Unloading NVIDIA driver kernel modules...
Unmounting NVIDIA driver rootfs...

Collecting full debug bundle (optional):

curl -o must-gather.sh -L https://raw.githubusercontent.com/NVIDIA/gpu-operator/master/hack/must-gather.sh 
chmod +x must-gather.sh
./must-gather.sh

NOTE: please refer to the must-gather script for debug data collected.

This bundle can be submitted to us via email: operator_feedback@nvidia.com

kollachaitanyakrishna commented 4 months ago

A similar issue for me also. attaching the crash report

Azure VM: Linux 5.15.0-1063-azure x86_64 NAME="Ubuntu" VERSION="20.04.6 LTS (Focal Fossa)" ID=ubuntu ID_LIKE=debian PRETTY_NAME="Ubuntu 20.04.6 LTS" VERSION_ID="20.04" HOME_URL="https://www.ubuntu.com/" SUPPORT_URL="https://help.ubuntu.com/" BUG_REPORT_URL="https://bugs.launchpad.net/ubuntu/" PRIVACY_POLICY_URL="https://www.ubuntu.com/legal/terms-and-policies/privacy-policy" VERSION_CODENAME=focal UBUNTU_CODENAME=focal

nvidia-dkms-515.0.crash.txt

bqm1111 commented 4 months ago

I also encounter the same problem on Ubuntu 20.04, nvidia-driver-535.171.04, kernel 5.15.0-107-generic

vicaya commented 4 months ago

Appears to be a known issue for kernel upgrades. The current/stable nvidia driver version 550.x works fine.

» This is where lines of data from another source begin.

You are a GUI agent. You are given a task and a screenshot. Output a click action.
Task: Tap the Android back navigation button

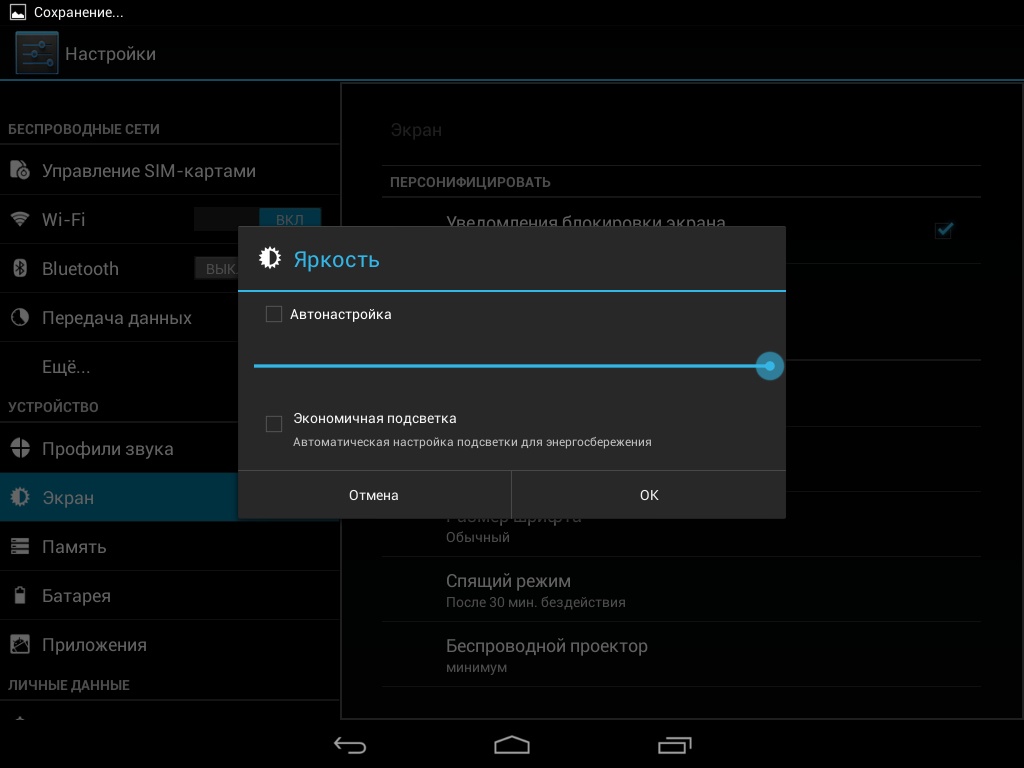coord(350,745)
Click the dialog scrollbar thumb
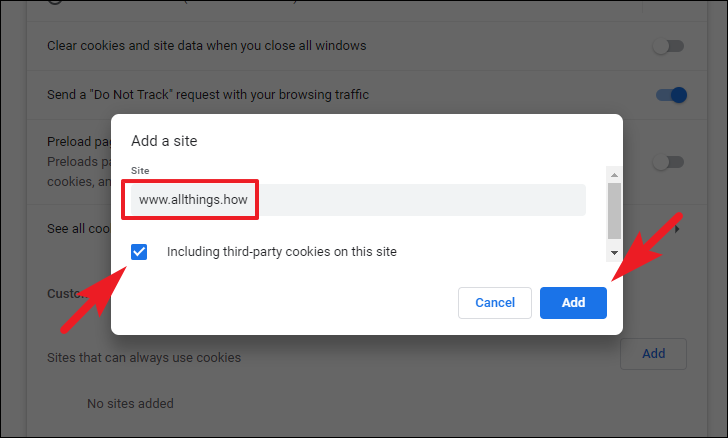This screenshot has height=438, width=728. [614, 211]
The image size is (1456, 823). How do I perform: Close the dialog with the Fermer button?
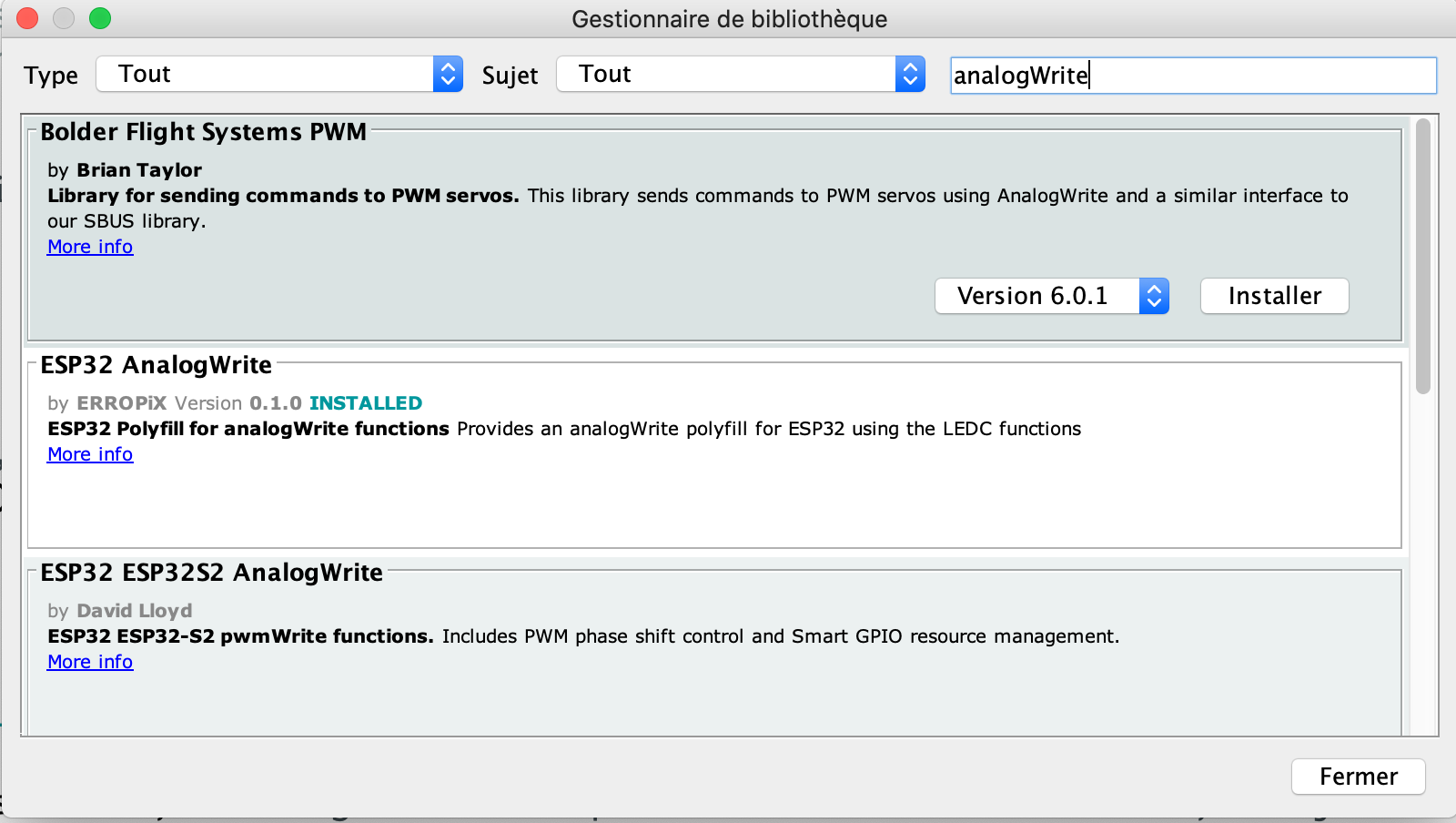point(1358,777)
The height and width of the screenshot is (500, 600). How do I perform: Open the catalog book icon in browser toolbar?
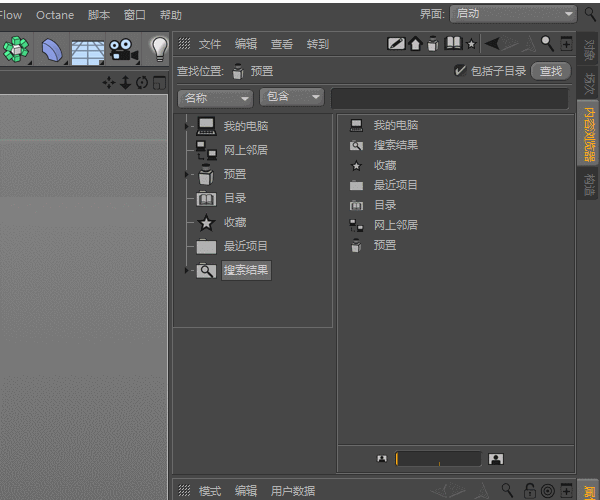[x=453, y=43]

bqm1111 commented 4 months ago

Appears to be a known issue for kernel upgrades. The current/stable nvidia driver version 550.x works fine.

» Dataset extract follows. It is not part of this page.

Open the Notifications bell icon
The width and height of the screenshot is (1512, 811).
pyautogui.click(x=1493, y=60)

How can I install nvidia-driver-550 on ubuntu 20.04?

Stephenfang51 commented 3 months ago

Appears to be a known issue for kernel upgrades. The current/stable nvidia driver version 550.x works fine.

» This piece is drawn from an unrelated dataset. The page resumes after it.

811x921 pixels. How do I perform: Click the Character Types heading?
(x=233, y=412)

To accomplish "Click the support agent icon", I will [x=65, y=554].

How can I install nvidia-driver-550 on ubuntu 20.04?

Hi Did you solve your problem? same with yours :(

bqm1111 commented 3 months ago

Hi

You have to manually download the driver from this site.

2019211753 commented 3 months ago

Hi

You have to manually download the driver from this site.

Manually install works for me!

cdesiniotis commented 2 months ago

The following error was fixed in the 535.183.08 driver

ERROR: modpost: GPL-incompatible module nvidia.ko uses GPL-only symbol 'rcu_read_unlock_strict'

Closing this issue.